AVVERTENZA SU LA PRONUNZIA E LA SCRITTURA DEL DIALETTO ABRUZZESE
Chi fa, come il nostro Finamore e altri specialisti di studi dialettali, opera filologica, e scrive per i dotti, s'intende che adoperi la scrittura fonetica:[1] ma chi scrive per il pubblico e vuol esser letto dal pubblico, bisogna che si discosti il meno possibile dalla scrittura volgare della lingua, con cui il dialetto ha comuni quasi tutte le radicali e i temi.
Io perciò ho conservato, fin dove ho potuto, le forme etimlogiche, e ho scritto, per es. lu monte lampïave anzichè lu monde lambïave; e quante suone (quanti suoni) e quande suone (allorchè suoni), ecc.

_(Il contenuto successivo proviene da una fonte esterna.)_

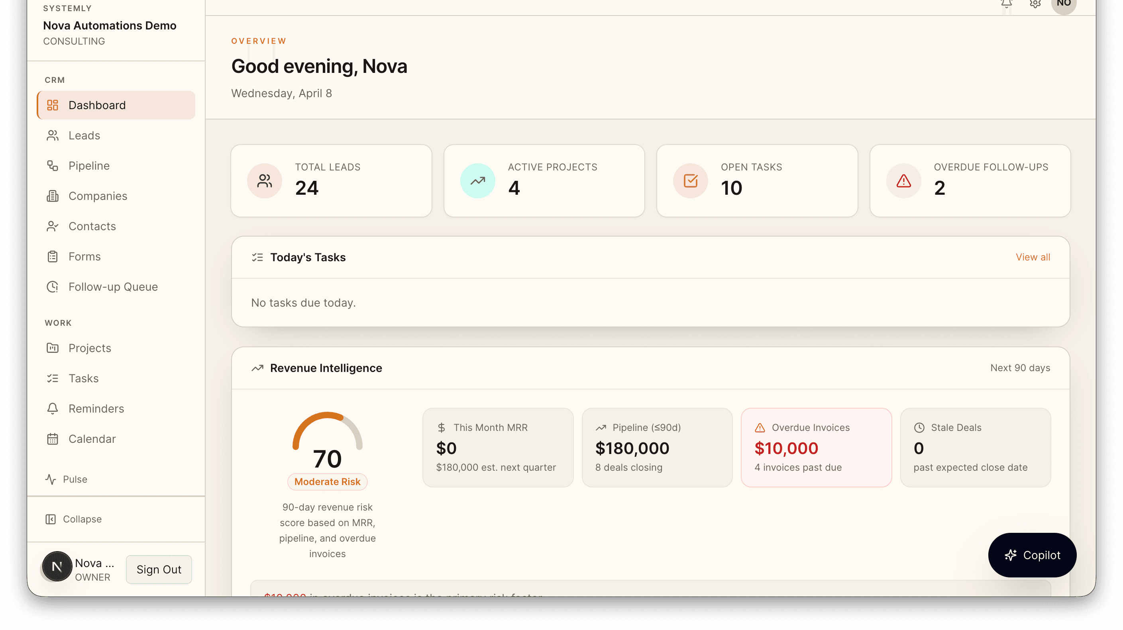Open the notifications bell in the top bar
Image resolution: width=1123 pixels, height=630 pixels.
1006,3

Per la pronunzia bastano al lettore non abruzzese le poche regole seguenti.
Le lettere p, s, t, c.
Comunemente
p, preceduto da m, si pronunzia b, per es. lu campe (il campo) si legge lu cambe, ecc.
s, t, preceduti da n, si pronunziano rispettivamente z e d, per es. la cunsèrve (la conserva) si legge la cunzèrve; lu vènte (il vento) si legge lu vènde; nen sî bbone (non sei buono), si legge nen zî bbone, ecc.
c, preceduto da n, dai piú si pronunzia g, per es. 'ncòlle (addosso) si legge 'ngòlle; 'n cape (in capo), 'n gape; nen cî bbone (non sei buono), nen gî bbone, ecc.
Scriviamo secondo la pronunzia solamente quelle parole che in bocca al popolo hanno subito tali mutamenti da perdere, se riprodotte nella forma etimologica, la loro fisonomia dialettale, per es. lu 'mbèrne (l'inferno); 'mbónne' (infondere: bagnare); 'mbusse (infuso: bagnato); 'm mócche (in bocca); lu cumbètte (il confetto); ecc.
- ↑ Si veda la pregevole opera: |Vocabolario|dell'Uso Abruzzese|compilato da|Gennaro Finamore|Seconda Edizione|Città di Castello|Tipografia dello Stabilimento S. Lapi|1893.